Reading: Hebrews 11: 8-16

Too often we are deaf to God’s voice.  Like with Abraham, God is seeking to bless us and to do great things in our lives.  Throughout our day God seeks to connect to us, to draw us into relationship, to allow us to experience the presence of the Spirit in our life.  Too often we miss these chances.

Most of us have had significant encounters with God.  Maybe they were during a retreat or when we were at camp.  Maybe they were in a deep valley where our sense of God’s presence became very real at the low point of a trial or struggle.  Maybe it was during a special worship service or when we were on a mission project.  At certain times we are particularly open to hearing God’s voice or experiencing God in our midst.  But God desires this to be our frequent experience throughout our day.

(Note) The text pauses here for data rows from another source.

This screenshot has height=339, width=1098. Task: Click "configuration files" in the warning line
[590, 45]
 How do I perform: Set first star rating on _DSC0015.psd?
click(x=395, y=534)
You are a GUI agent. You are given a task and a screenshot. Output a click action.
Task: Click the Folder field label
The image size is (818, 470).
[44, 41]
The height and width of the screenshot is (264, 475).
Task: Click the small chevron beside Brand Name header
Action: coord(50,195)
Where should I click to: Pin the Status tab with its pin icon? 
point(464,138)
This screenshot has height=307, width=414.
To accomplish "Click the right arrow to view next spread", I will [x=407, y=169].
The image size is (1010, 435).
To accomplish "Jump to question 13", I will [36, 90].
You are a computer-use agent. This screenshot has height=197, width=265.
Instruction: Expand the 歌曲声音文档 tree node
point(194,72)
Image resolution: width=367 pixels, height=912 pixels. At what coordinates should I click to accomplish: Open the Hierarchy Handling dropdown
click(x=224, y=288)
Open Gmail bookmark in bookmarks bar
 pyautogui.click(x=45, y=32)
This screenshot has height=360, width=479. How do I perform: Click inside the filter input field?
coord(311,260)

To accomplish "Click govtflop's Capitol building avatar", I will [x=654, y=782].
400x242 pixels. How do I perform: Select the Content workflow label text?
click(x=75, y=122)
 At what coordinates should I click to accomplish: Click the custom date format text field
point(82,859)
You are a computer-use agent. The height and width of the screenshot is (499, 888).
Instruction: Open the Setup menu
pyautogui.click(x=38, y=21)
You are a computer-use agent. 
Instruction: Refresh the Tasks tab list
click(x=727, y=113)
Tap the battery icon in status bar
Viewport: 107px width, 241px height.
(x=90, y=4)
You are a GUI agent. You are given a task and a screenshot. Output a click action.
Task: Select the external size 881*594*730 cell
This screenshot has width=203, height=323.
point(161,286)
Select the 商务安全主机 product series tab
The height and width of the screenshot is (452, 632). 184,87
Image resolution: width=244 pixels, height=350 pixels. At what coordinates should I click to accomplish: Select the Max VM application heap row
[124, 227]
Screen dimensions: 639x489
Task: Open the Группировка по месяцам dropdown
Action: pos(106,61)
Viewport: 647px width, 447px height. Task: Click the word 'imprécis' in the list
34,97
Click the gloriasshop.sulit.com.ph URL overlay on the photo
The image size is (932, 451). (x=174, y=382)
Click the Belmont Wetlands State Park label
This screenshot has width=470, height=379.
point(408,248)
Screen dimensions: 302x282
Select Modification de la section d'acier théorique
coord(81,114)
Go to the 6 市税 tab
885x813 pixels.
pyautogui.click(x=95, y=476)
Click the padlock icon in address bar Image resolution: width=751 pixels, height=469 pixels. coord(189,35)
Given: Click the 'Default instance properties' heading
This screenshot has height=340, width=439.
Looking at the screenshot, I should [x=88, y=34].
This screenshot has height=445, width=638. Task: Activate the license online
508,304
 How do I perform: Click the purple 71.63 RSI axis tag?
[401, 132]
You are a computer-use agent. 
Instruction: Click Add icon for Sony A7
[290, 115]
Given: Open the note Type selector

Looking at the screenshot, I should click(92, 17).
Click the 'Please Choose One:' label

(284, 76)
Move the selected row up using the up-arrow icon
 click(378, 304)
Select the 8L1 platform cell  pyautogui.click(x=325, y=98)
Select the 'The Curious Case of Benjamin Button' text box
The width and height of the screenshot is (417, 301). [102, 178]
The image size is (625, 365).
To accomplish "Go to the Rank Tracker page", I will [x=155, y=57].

The ‘God moments’ we have experienced are powerful and meaningful.  So this leads us to seek out why we do not have these times more often in our day to day living.  In Abraham’s story we find some clues.  First, he was open to hearing God.  At times God’s voice will boom into our lives.  But Abraham had his ear ever tuned to God and had his spirit focused on God.  We too can do this by being intentional in inviting God into our daily lives and by being cognizant of the opportunities God places in our lives.  These may come in the wise words of a friend, in the face of the one in need we encounter on the sidewalk, or in the still small voice of the Holy Spirit whispering into our heart.  Second, when Abraham felt God’s presence or heard the voice, he listened and was honest.  If he did not understand or felt doubt or fear, he was honest with God about these things.  God did not walk away, but responded.  Through faith Abraham heard and obeyed God and was credited as righteous.

Life can consume us.  Life can swirl around us.  The noise and busyness can obscure God’s voice and the encounters sent our way.  When we allow these things to occur, our relationship with God suffers.  Our soul is poorer for having missed out.  Our faith is not as strong as it could have been had we experienced God’s presence.  We, like Abraham, can hear God’s voice often.  We, like Abraham, can become attuned to that voice, lifting it above the daily hum.  The more we hear the voice, the better we listen. And we, like Abraham, can and will experience God’s presence and blessings when we slow down and focus on our faith.  May we learn to be like Abraham so that we can receive the promises, blessings, and power of God in our lives, daily and often.